Documents showing officials’ names were published on GOV.UK accidentally and stayed up for a week. The dossier showed credit-card spend at the department of more than £500 between November 2021 and May 2022, which must be published by law for transparency reasons.
The figures included £1,120 spent on a pottery class as part of a team-building day, which 35 officials took part in – a cost of £32 per head.
It also included the names of civil servants, which should not be revealed under data-protection regulations.
The department said it is “investigating this regrettable incident under data-protection rules and reviewing the process which resulted in the names of some staff members being released accidentally on a public website”.

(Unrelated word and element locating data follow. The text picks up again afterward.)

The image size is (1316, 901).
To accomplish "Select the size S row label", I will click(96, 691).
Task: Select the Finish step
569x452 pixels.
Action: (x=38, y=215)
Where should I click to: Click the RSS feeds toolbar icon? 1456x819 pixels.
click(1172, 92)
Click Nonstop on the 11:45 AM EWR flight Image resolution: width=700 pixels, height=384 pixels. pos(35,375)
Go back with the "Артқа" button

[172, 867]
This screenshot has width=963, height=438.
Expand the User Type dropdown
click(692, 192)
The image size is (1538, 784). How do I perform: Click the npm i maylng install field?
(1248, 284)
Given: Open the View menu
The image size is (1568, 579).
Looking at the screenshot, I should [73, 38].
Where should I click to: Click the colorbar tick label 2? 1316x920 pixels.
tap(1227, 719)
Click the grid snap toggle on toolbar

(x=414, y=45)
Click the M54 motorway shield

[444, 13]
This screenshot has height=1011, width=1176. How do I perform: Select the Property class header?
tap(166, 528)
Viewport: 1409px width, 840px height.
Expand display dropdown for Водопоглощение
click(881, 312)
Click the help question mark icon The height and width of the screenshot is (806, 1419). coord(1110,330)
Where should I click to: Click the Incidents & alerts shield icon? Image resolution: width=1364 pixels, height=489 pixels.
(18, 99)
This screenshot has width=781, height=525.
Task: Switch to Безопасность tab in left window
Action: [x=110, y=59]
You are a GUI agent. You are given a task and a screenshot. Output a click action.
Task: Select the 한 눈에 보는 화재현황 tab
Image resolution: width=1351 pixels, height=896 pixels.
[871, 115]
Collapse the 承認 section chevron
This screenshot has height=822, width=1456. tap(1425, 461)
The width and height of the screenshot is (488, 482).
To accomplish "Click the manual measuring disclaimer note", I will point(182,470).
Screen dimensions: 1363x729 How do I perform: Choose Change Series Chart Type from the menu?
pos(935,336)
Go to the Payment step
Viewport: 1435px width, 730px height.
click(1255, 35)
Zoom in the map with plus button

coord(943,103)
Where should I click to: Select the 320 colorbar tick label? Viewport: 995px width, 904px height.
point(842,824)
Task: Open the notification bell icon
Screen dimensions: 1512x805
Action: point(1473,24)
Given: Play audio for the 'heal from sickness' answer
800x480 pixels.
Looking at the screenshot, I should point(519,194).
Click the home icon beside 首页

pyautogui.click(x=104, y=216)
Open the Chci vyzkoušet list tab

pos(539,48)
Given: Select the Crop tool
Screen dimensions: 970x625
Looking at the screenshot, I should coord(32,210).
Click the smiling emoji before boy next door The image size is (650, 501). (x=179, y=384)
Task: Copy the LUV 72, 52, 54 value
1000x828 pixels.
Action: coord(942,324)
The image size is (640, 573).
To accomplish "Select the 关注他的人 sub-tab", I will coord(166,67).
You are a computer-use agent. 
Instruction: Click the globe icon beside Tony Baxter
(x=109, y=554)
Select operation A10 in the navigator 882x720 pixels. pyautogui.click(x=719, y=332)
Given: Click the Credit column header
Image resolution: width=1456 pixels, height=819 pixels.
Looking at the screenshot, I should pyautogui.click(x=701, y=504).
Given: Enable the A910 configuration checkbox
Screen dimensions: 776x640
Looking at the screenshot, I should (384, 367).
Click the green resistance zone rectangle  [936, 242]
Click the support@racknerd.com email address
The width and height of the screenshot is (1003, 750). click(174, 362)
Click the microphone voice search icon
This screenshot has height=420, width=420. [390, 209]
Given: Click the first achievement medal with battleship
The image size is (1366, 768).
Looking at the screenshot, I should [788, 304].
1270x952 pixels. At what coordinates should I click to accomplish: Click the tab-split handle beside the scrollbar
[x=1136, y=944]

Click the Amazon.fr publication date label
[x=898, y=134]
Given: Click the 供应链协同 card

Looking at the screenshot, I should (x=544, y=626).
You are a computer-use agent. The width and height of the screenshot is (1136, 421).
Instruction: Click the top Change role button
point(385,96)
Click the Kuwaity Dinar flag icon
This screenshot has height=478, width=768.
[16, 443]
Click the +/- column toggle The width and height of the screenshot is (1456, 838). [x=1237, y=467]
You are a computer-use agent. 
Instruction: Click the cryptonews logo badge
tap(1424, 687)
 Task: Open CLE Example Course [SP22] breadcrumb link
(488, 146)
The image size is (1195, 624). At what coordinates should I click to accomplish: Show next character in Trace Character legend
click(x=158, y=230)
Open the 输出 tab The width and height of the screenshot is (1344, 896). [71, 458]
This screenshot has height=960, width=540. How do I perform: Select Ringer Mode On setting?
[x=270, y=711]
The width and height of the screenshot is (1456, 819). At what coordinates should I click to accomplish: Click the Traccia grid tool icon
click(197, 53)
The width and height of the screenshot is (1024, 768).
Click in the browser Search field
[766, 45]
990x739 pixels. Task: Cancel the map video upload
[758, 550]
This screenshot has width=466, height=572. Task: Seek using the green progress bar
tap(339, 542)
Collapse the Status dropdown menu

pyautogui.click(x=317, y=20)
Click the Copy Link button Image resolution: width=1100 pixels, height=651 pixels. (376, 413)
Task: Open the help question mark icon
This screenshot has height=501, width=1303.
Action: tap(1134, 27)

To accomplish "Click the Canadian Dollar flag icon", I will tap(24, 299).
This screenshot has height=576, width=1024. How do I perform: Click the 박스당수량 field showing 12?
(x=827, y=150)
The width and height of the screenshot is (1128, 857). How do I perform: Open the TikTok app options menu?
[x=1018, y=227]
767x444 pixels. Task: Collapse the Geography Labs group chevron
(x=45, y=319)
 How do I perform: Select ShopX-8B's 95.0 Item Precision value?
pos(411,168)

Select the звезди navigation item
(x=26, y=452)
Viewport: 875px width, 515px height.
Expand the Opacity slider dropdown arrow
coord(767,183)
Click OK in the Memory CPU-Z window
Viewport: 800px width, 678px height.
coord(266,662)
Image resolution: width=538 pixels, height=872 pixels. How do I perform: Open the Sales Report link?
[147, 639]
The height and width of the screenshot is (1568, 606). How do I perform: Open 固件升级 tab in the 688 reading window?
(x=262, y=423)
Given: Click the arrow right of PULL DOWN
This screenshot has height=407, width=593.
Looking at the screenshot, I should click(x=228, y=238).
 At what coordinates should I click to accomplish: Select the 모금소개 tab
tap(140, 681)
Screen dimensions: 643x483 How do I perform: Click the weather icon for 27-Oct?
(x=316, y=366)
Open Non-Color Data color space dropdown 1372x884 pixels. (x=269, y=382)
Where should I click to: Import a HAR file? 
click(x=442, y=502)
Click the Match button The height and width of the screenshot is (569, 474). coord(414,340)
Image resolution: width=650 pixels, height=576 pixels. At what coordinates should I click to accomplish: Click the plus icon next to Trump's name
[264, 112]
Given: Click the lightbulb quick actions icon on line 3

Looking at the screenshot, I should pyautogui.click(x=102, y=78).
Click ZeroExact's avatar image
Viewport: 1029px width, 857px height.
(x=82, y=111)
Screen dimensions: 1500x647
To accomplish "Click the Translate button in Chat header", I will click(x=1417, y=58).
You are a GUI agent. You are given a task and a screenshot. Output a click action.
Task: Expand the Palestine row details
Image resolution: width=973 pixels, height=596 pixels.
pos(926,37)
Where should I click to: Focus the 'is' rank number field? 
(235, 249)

A spokesperson for GLD, which gives legal advice on policy, said the department would not be “commenting publicly further at this time”.
Shadow attorney general Emily Thornberry on Sunday criticised the data leak and took aim at the department’s use of funds.
She told the Sun: “I don’t know what’s worse, the attorney-general breaching her own data-protection rules by mistake or her civil servants spending their working days painting pottery. Either way, it’s yet more evidence of a zombie government, lurching aimlessly from one calamity to the next.”
A government source told the newspaper the ceramics painting was took up only part of one training day.
In criticising the away day, Thornberry mimicked recent attacks from attorney general Suella Braverman and government efficiency minister Jacob Rees-Mogg on learning and development courses currently offered to civil servants.
Braverman said earlier this month that she has ordered GLD officials to scrap diversity training after finding staff had spent nearly 2,000 hours on courses last year – around 40 minutes per staff member.
The same week, Jacob Rees-Mogg said officials need “focused learning, not woke folderol” such as courses on privilege.
Thronberry pointed to Braverman’s previous comments in a tweet today responding to GLD’s announcement it would launch a data breach investigation.
“It seems very odd that Suella Braverman was so furious about her staff doing diversity training but thinks painting pottery instead is just fine,” she said.
The GLD error is one of several high-profile data breaches in the last year.
In February, the Department for Levelling Up exposed civil servants’ personal data by not properly redacting personal details from a contract document, as revealed by PublicTechnology.
In September 2021, the Ministry of Defence launched an investigation into how the identities of 250 Afghanistan-based interpreters who worked with UK forces were compromised in a group email. This followed a national security incident where a civil servant left MoD documents in a “soggy heap” near a bus stop in Kent.